“Per la definizione del Piano degli interventi di mitigazione del rischio idrogeologico – stralcio 2024 – il Ministero dell’Ambiente e della sicurezza energetica ha messo a disposizione di Regioni e Province autonome risorse di bilancio per circa 1.084 milioni di euro. Sono attualmente in corso le attività amministrative finalizzate alla definizione del suddetto Piano, di cui se ne prevede la conclusione entro la fine dell’anno“. Lo ha detto il Ministro dell’Ambiente e della Sicurezza energetica, Gilberto Pichetto Fratin, rispondendo in Aula al Senato, durante il question time, a un’interrogazione sulle iniziative per il contrasto al dissesto idrogeologico.
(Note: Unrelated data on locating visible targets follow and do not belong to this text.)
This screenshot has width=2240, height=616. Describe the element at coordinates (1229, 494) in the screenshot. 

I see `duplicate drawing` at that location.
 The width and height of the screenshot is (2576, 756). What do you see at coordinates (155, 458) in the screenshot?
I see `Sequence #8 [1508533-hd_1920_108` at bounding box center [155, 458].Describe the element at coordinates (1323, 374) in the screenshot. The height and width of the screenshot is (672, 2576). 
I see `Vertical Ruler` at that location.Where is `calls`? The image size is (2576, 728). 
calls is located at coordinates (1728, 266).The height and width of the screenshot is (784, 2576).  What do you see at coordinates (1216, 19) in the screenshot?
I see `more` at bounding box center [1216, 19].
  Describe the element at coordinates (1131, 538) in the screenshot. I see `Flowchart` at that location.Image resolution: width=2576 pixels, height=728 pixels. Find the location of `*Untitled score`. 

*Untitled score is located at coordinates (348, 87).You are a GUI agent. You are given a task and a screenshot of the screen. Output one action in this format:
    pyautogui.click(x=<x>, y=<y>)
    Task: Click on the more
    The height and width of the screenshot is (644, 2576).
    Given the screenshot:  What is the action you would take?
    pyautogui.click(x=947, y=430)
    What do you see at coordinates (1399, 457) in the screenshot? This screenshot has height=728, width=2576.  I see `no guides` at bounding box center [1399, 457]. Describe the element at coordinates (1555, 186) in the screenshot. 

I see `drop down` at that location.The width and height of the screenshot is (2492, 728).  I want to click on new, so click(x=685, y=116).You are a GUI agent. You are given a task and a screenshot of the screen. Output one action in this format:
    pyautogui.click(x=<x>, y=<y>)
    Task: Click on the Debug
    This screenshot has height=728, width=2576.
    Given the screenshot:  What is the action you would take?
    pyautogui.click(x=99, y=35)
“Come noto – prosegue il Ministro – il dissesto idrogeologico è uno dei temi affrontati nel ‘decreto-legge ambiente’, ora all’esame di questo ramo del Parlamento, che reca una pluralità di disposizioni volte a rendere più efficace e tempestivo il sistema integrato di monitoraggio degli interventi di difesa del suolo, e più snella la programmazione delle azioni di contrasto al dissesto idrogeologico. Il monitoraggio dell’avanzamento procedurale e finanziario degli interventi, a partire dalla piattaforma ReNDiS, mira a garantire che tutti i livelli di Governo possano disporre di un quadro conoscitivo indispensabile per presidiare la realizzazione di interventi di così elevata rilevanza, anche per gli aspetti finanziari”.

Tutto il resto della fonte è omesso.